Exercise aim: This exercise calls for every line of the data below with the string "computer" in it.

Material shown:
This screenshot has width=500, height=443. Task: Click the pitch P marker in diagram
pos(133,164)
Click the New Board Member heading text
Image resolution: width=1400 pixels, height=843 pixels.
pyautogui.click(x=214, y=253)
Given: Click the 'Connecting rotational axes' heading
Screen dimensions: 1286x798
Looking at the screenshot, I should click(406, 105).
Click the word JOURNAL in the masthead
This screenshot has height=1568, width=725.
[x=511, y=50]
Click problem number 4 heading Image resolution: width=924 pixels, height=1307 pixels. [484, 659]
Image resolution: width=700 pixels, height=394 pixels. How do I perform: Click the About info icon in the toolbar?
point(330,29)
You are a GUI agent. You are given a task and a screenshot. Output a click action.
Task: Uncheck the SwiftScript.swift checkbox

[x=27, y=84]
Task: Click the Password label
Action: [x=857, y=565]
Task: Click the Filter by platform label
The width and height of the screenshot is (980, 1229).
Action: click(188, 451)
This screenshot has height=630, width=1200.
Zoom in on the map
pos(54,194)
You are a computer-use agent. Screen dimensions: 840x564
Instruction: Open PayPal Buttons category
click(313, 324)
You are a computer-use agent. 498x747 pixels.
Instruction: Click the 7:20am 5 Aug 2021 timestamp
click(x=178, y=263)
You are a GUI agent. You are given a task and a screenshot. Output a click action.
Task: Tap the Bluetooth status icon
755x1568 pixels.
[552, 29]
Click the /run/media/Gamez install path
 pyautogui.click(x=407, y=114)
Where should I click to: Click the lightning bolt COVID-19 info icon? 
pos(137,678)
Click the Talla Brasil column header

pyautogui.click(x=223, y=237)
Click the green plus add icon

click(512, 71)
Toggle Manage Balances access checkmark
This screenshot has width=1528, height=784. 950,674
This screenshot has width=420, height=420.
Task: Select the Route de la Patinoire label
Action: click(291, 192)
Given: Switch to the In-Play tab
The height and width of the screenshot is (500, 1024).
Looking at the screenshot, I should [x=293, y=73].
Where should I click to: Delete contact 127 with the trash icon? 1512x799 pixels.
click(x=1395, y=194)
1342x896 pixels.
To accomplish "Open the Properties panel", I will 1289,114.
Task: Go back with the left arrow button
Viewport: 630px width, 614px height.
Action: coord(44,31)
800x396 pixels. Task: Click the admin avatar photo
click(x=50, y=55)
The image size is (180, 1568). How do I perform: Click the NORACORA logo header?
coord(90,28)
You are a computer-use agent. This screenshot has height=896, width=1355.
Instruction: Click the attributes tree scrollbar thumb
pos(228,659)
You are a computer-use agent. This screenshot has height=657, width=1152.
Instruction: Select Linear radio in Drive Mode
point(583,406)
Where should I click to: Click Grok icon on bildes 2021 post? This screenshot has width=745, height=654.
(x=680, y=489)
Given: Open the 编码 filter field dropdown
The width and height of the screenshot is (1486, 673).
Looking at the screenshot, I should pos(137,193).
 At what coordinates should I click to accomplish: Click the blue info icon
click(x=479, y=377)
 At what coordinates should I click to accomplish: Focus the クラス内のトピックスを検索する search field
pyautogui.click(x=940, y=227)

Your solution:
You are a computer-use agent. Screen dimensions: 840x564
You are a computer-use agent. 498x747 pixels.
You are a computer-use agent. This screenshot has height=896, width=1355.
You are a computer-use agent. This screenshot has height=657, width=1152.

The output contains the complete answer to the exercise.